Beiträge von finsbury

    "Ewigkeitsfjord" von Kim Leine


    [kaufen='9783446244771'][/kaufen]


    Ein sehr interessanter zeitgenössischer dänischer Roman, der zum Ende des 18. Jahrhunderts in Kopenhagen und Grönland spielt. Es geht um einen - eher unwilligen - Pfarrer, der vom Sohn des Hans Egede, des ersten Grönlandbischofs der Neuzeit, zur Grönlandmission geschickt wird und dort auf die wenig einnehmenden dänischen Kolonisten mit ihrer rassistischen Einstellung gegenüber den Inuit und auch den "Mischlingen" stößt, sich selber in vielfacher Hinsicht schuldig macht und doch versucht, in dieser lebensfeindlichen Welt einen Sinn zu finden.
    Ein spröder, aber auch spannender und betroffen machender Roman. Sehr zu empfehlen!

    Herzlichen Glückwunsch, dass du es geschafft hast, thopas. So ein noch nicht zu Ende gelesenes Werk drückt einem ja auch aufs Lesegemüt. Geht mir jedenfalls oft so.

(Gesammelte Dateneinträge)
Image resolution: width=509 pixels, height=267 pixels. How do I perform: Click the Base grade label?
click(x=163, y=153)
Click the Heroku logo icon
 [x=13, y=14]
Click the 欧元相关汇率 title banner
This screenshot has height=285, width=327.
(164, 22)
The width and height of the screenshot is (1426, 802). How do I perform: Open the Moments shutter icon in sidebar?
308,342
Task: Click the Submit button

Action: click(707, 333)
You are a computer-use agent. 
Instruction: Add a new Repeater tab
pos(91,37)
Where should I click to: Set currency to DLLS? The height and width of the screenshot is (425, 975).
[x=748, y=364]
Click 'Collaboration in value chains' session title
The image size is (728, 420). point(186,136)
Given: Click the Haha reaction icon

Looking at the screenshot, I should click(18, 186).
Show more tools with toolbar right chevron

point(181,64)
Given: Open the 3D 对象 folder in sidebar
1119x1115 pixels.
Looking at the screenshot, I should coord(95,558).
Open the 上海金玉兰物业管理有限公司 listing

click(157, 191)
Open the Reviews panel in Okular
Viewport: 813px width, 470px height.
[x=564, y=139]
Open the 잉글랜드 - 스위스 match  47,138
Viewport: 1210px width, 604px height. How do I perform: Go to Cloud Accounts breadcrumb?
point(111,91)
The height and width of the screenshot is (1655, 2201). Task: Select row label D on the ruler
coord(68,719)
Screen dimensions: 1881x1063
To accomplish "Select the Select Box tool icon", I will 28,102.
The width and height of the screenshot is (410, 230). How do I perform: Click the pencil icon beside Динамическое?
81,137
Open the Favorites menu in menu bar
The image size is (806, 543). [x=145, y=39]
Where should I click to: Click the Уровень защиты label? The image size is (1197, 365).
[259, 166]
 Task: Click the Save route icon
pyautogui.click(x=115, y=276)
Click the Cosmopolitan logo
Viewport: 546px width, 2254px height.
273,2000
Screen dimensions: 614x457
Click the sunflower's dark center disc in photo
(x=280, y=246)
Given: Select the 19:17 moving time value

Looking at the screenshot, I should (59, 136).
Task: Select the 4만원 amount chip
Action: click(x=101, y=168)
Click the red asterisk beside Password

DIE AUFGABEN
A: Schreiben Sie aus der Rezension den Abschnitt ab, der mit den Worten „[kaufen='9783446244771'][/kaufen]“ beginnt und nach den Worten „Sehr zu empfehlen!“ aufhört.
B: Beantworten Sie anhand der Rezension:
(i) Zu welcher Zeit spielt der Roman?
(ii) Wer schickt den Pfarrer zur Grönlandmission?
(iii) Wem gratuliert der Beitrag am Schluss?

DIE LÖSUNGEN
A:
[kaufen='9783446244771'][/kaufen]


    Ein sehr interessanter zeitgenössischer dänischer Roman, der zum Ende des 18. Jahrhunderts in Kopenhagen und Grönland spielt. Es geht um einen - eher unwilligen - Pfarrer, der vom Sohn des Hans Egede, des ersten Grönlandbischofs der Neuzeit, zur Grönlandmission geschickt wird und dort auf die wenig einnehmenden dänischen Kolonisten mit ihrer rassistischen Einstellung gegenüber den Inuit und auch den "Mischlingen" stößt, sich selber in vielfacher Hinsicht schuldig macht und doch versucht, in dieser lebensfeindlichen Welt einen Sinn zu finden.
    Ein spröder, aber auch spannender und betroffen machender Roman. Sehr zu empfehlen!

B:
(i) Zum Ende des 18. Jahrhunderts.
(ii) Der Sohn des Hans Egede.
(iii) thopas.